▶ _Text excerpt_:
---

Currency War II (1967–1987)
 
“The dollar is our currency, but it’s your problem.”
U.S. Treasury Secretary John Connally
to foreign finance ministers, 1971
 
 
“I don’t give a shit about the lira.”
President Richard M. Nixon, 1972
 
 
 
 
 
A
s World War II wound down, the major Allied economic powers, led by the United States and England, planned for a new world monetary order intended to avoid the mistakes of Versailles and the interwar period. These plans were given final shape at the Bretton Woods Conference held in New Hampshire in July 1944. The result was a set of rules, norms and institutions that shaped the international monetary system for the next three decades.

---

▶ _Rows_:
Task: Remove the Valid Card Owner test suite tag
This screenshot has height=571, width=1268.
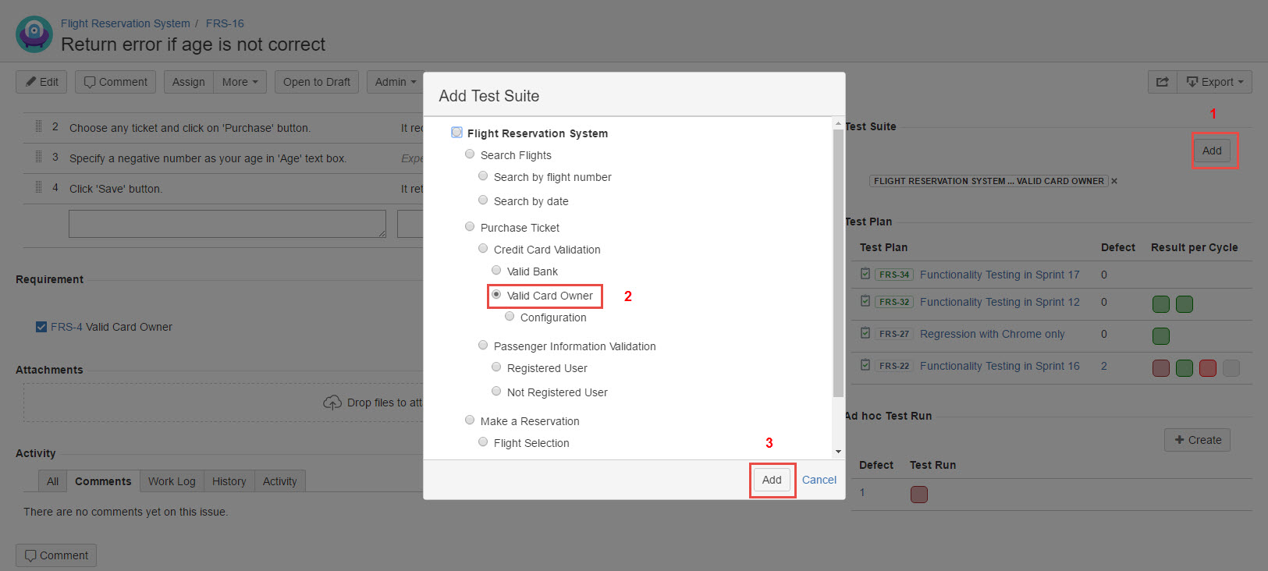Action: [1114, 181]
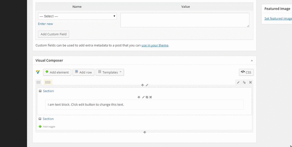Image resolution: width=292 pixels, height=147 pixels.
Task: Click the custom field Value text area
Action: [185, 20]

---

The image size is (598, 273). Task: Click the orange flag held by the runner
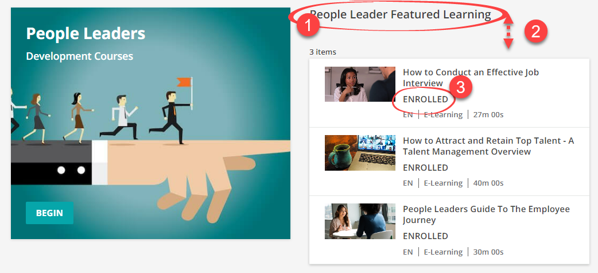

---

▶ _Complete the following_:
1) According to the Currency War II excerpt, where and when was the Bretton Woods Conference held?
2) Recast the part of the listing that opens with the line containing "Task: Remove the" and closes with the line containing "Action: [185, 20]" as a JSON list of strings, one string per line, skipping blank lines. Leave the pictures out of the answer.

▶ _Exercise solutions_:
1) It was held in New Hampshire in July 1944.

2)
[
  "Task: Remove the Valid Card Owner test suite tag",
  "This screenshot has height=571, width=1268.",
  "Action: [1114, 181]",
  "Image resolution: width=292 pixels, height=147 pixels.",
  "Task: Click the custom field Value text area",
  "Action: [185, 20]"
]